(Beginning of Given text)

Processing OpenStreetMap data with PostgreSQL and Python

This is meant to be a companion post to the talk I gave at PyConDE 2022. This post will still make sense even if you have not watched the talk, but I highly recommend checking it out. 😉

Click here to watch the talk

Background #

In 2021, I set off to write my master thesis in the field of urban analytics using the city of Kiel in Northern Germany as my study area. I wanted to find out how accessible the city was by foot and in turn use this data as a justification for car-reduction measures (read more about this project here). To create this accessibility assessment, I was going to need data about where people lived and where all the common amenities were in the city.

With its global dataset, the OpenStreetMap project provided me with a lot of good data to complete this analysis. The project itself has millions of contributors and is constantly growing. Accuracy for this data set varies between countries, but for Germany, where I was going to base my study, the data quality is high with plenty of detailed information available.

In order to sift through this data and come up with a meaningful analysis, I was also going to need a way to organize this project. This is where PostgreSQL and Python came into play. From the outset, I decided that PostgreSQL with its PostGIS extension was going to be the "data warehouse" for the project. For organizing the running of queries and generating reports, I would use Python to glue everything together.

I learned quite a bit from this process and now want to report everything I learned in one big mega-tutorial.

Here's what we'll cover:

Want to just see the code? The link below will send you to an example project I created utilizing everything I talk about in this article:

Check it out on GitHub

OSM data overview #

Data in OSM is organized in a hierarchical manner, and there are three basic types of data: nodes, ways and relations. Nodes lie at the bottom of the hierarchy and can be used to represent things which occupy a single point in space. These are often things such benches, waste baskets or bus stops.

Node
Way: Open
Way: Closed
Way: Area
Relation
Figure 1 All of the OSM data types you'll run across (click the icons for more documentation on the OSM Wiki)

As we head higher up this hierarchy, we meet the next data type: ways. Ways are connections of two or more nodes. When they do not close in on themselves, we call these "open ways" (i.e. lines), and when they do close in on themselves, we call them closed ways (circles) or areas (polygons). Examples of these data types include things like roads, streams (both open ways), roundabouts (closed way), or political boundaries (areas).

Once we reach the top of the hierarchy we find relations. Relations provide a way to arbitrarily nest and group ways and nodes together. For example, a bus route may include a collection of open ways representing streets. This data type in particular allows us to describe the sometimes complex relationships that our physical world has. Also falling into this category are lakes with islands and buildings with central courtyards (i.e. donut shaped things).


Tags in OSM #

The tagging system is incredibly important to OSM as this is what allows it to neatly categorize all of its wonderful data. At heart, it is a simple key, value store, and the system itself is very flexible as it allows contributors to create any key, value pairs they wish. But, at the same time, the community does maintain informal standards for appropriate tag values, which makes the system much more reliable and predictable.

(End of Given text)
(Beginning of Stored data)

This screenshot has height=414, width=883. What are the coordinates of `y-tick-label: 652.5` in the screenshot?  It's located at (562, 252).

(End of Stored data)
(Beginning of Stored data)

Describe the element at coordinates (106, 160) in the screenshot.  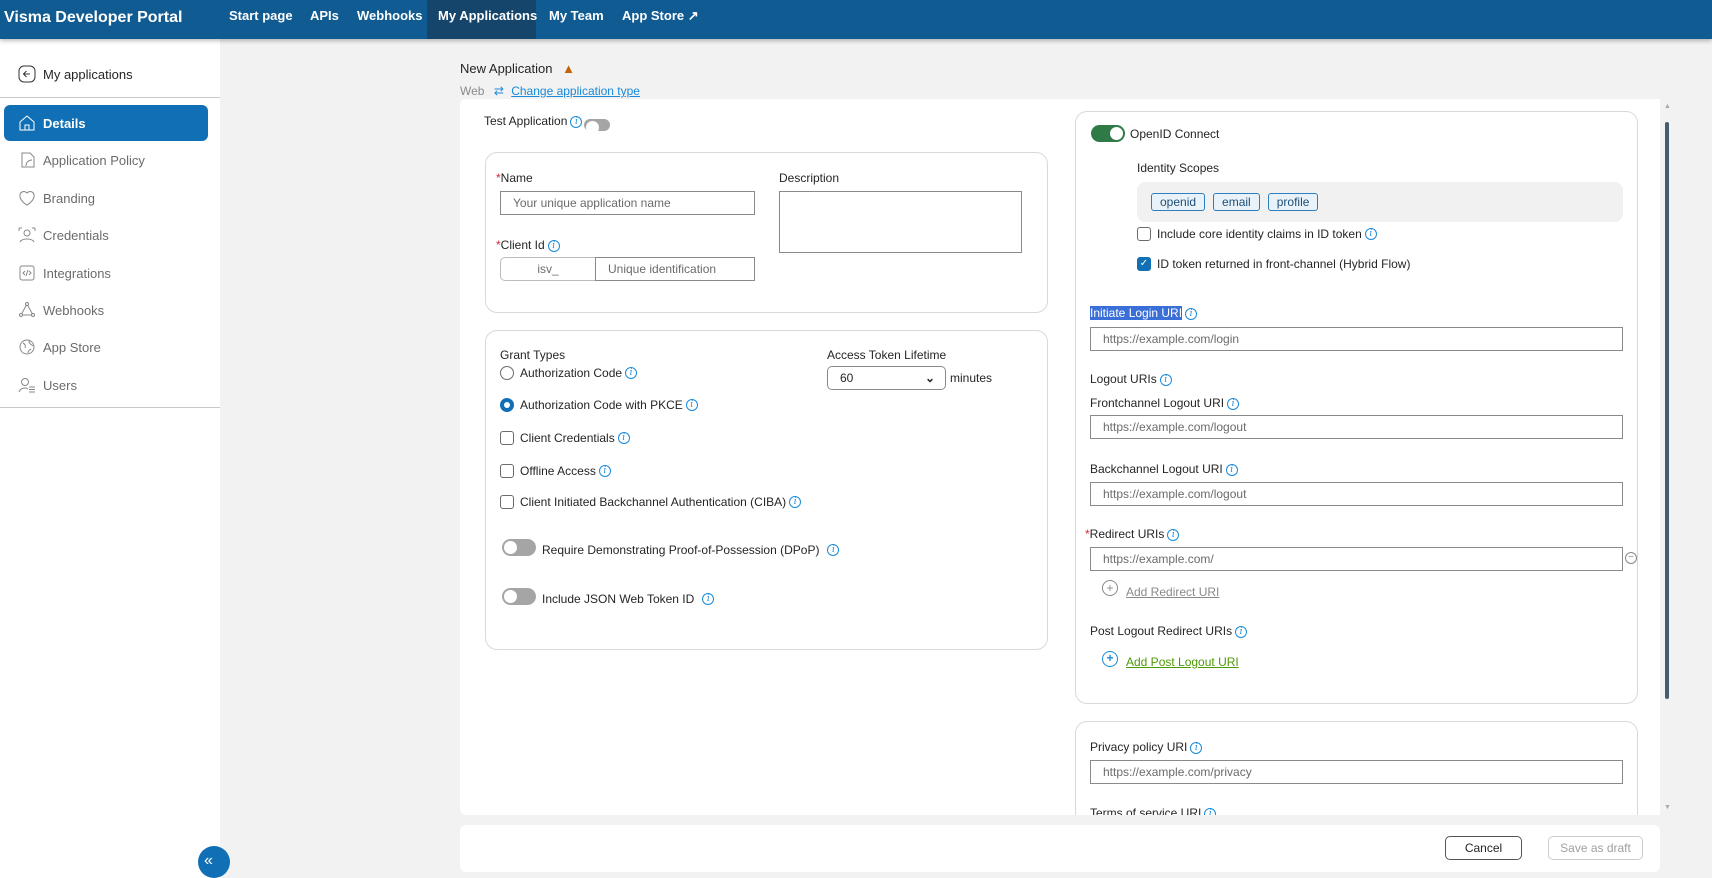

(End of Stored data)

• Problem:
Answer these from the post on OpenStreetMap data:
1. Which city served as the study area for the master thesis?
2. Which PostgreSQL extension was used with it as the project's "data warehouse"?
3. What data type is a roundabout given as an example of?

• Answer:
1. Kiel, in Northern Germany
2. PostGIS
3. A closed way